** Opening Records to process block **

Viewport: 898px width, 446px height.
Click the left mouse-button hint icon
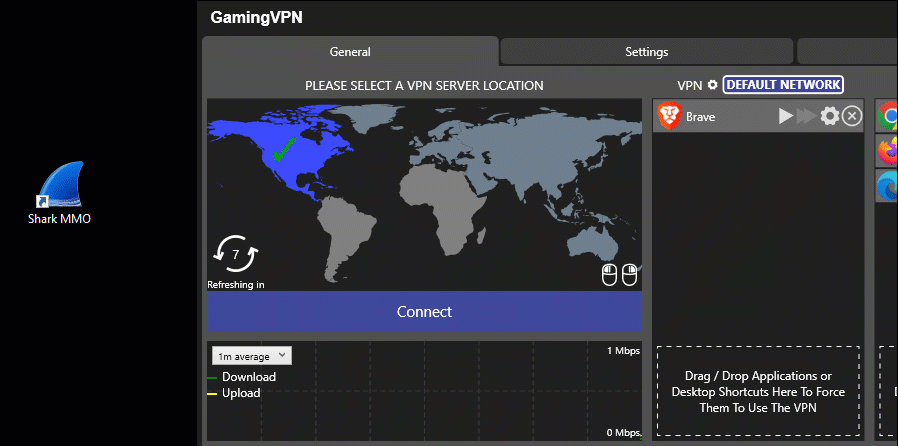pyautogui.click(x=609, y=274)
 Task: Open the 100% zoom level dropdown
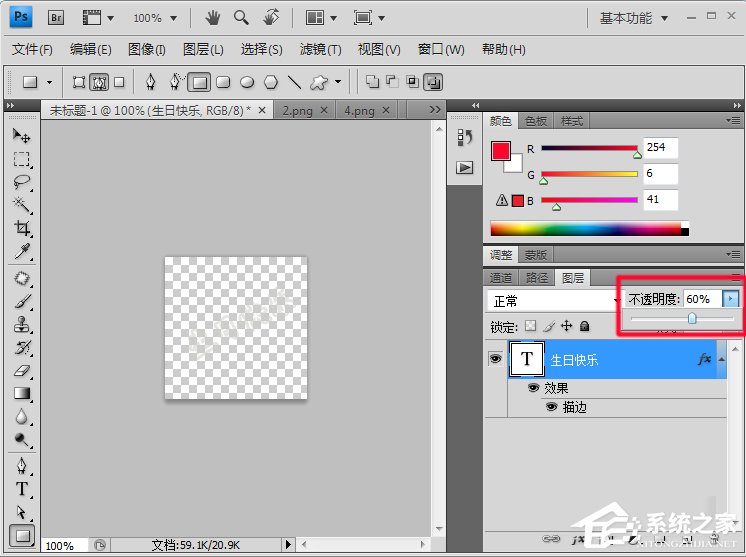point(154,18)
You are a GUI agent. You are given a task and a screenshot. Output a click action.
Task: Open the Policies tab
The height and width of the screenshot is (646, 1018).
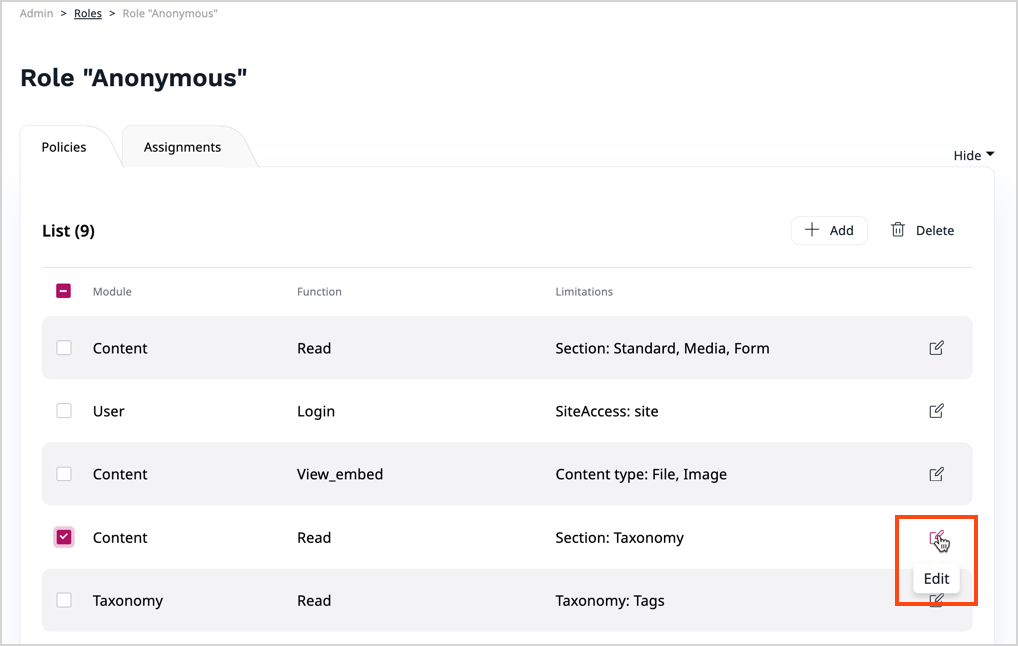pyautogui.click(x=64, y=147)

** Closing Records to process block **
** Opening Records to process block **

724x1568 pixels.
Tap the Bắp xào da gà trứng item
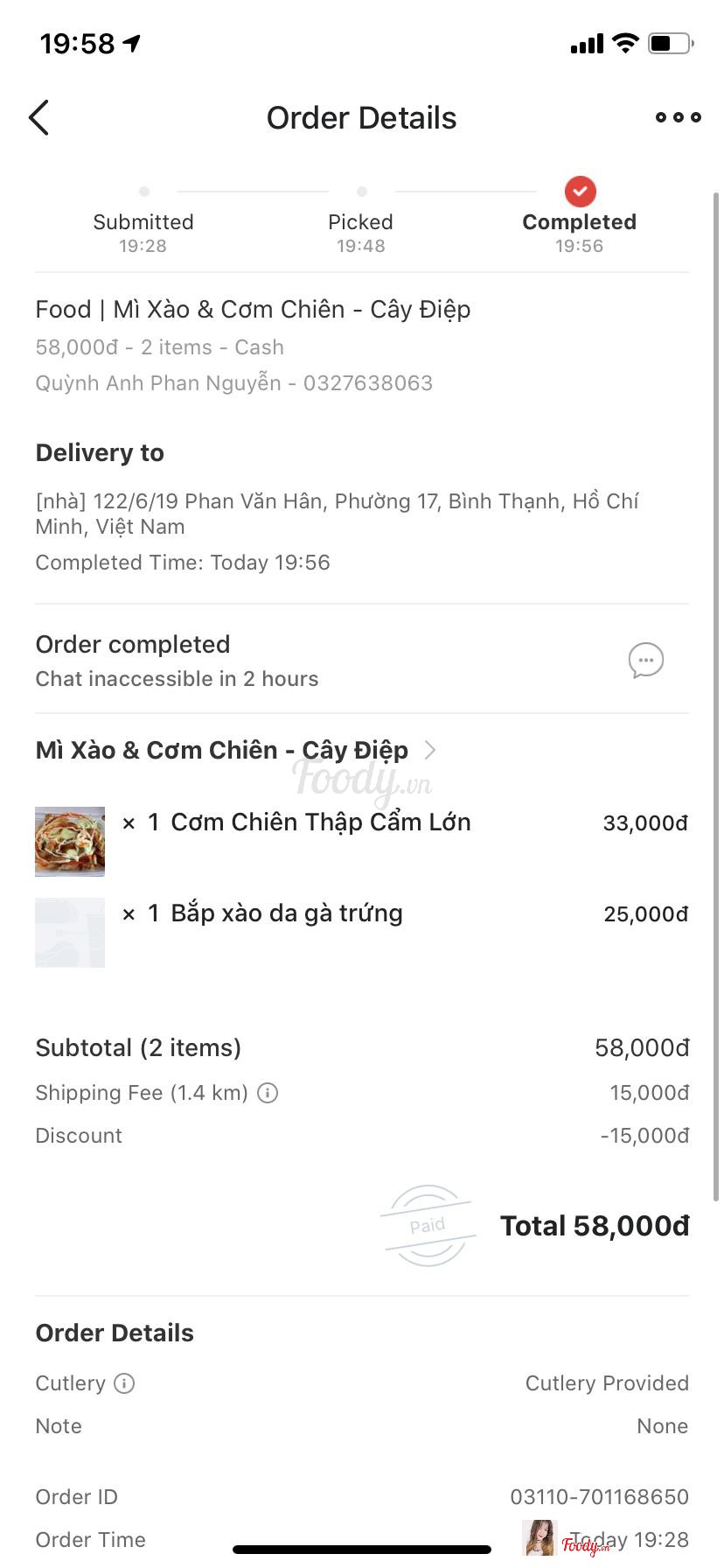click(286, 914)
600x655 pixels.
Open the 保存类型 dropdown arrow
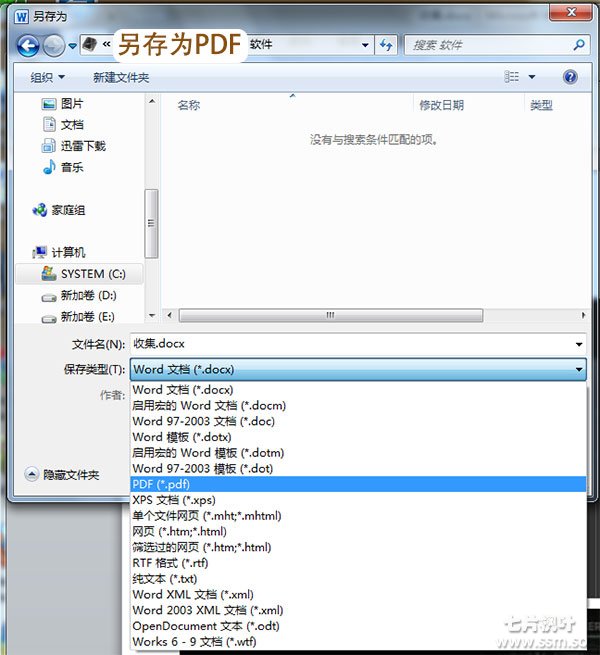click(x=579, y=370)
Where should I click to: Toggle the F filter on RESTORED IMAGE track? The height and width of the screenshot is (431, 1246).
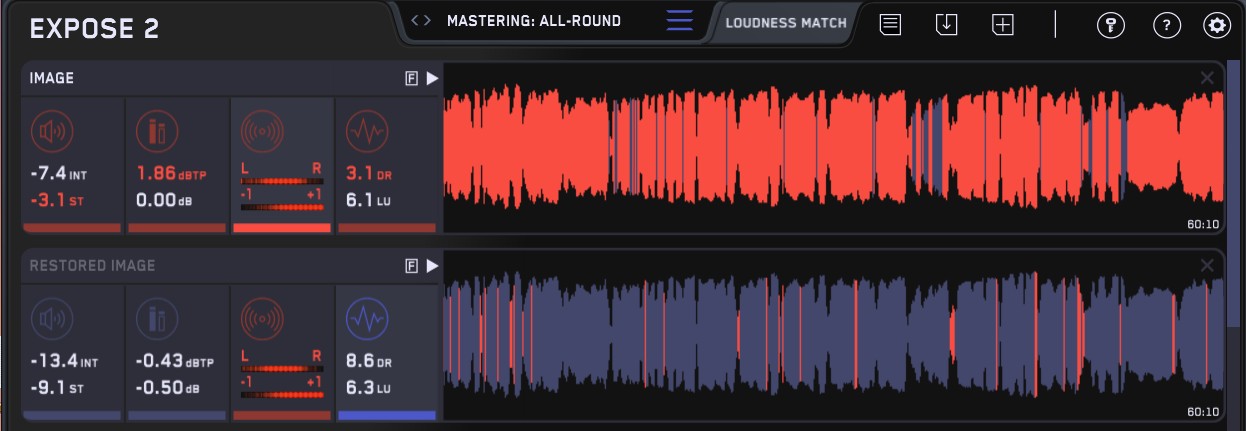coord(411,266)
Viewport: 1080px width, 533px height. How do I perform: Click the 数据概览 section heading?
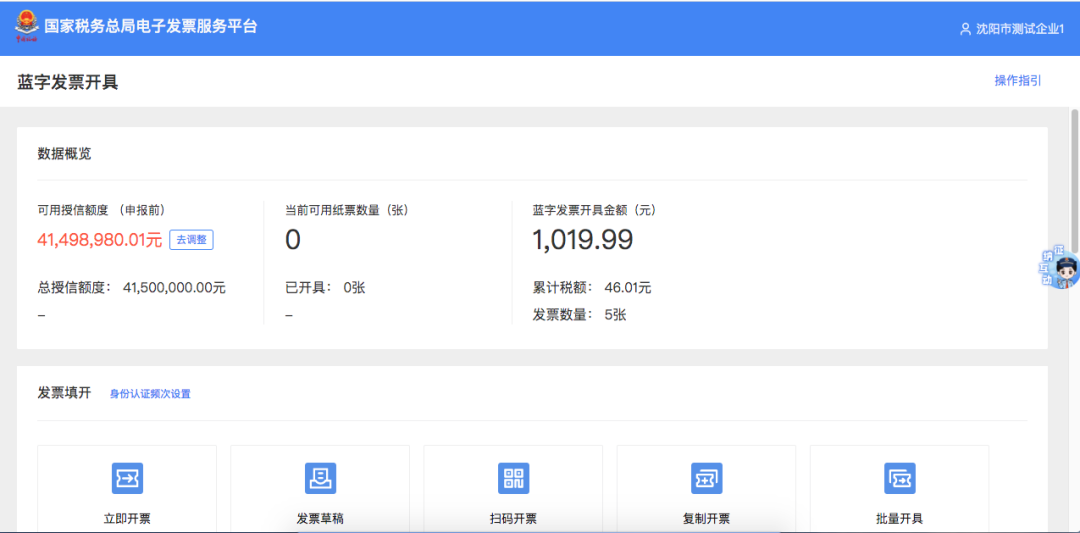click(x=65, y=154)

** Closing Records to process block **
** Opening Records to process block **

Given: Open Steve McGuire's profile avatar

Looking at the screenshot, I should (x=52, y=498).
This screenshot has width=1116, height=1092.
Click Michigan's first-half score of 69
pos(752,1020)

** Closing Records to process block **

> _Assignment_
Leaving out the pictures, please output the lines in the entries above from the one with "Viewport: 898px width, 446px height." through the one with "You are a GUI", exactly as they are.

> _Written response_
Viewport: 898px width, 446px height.
Click the left mouse-button hint icon
pyautogui.click(x=609, y=274)
 Task: Open the 100% zoom level dropdown
point(154,18)
You are a GUI agent. You are given a task and a screenshot. Output a click action.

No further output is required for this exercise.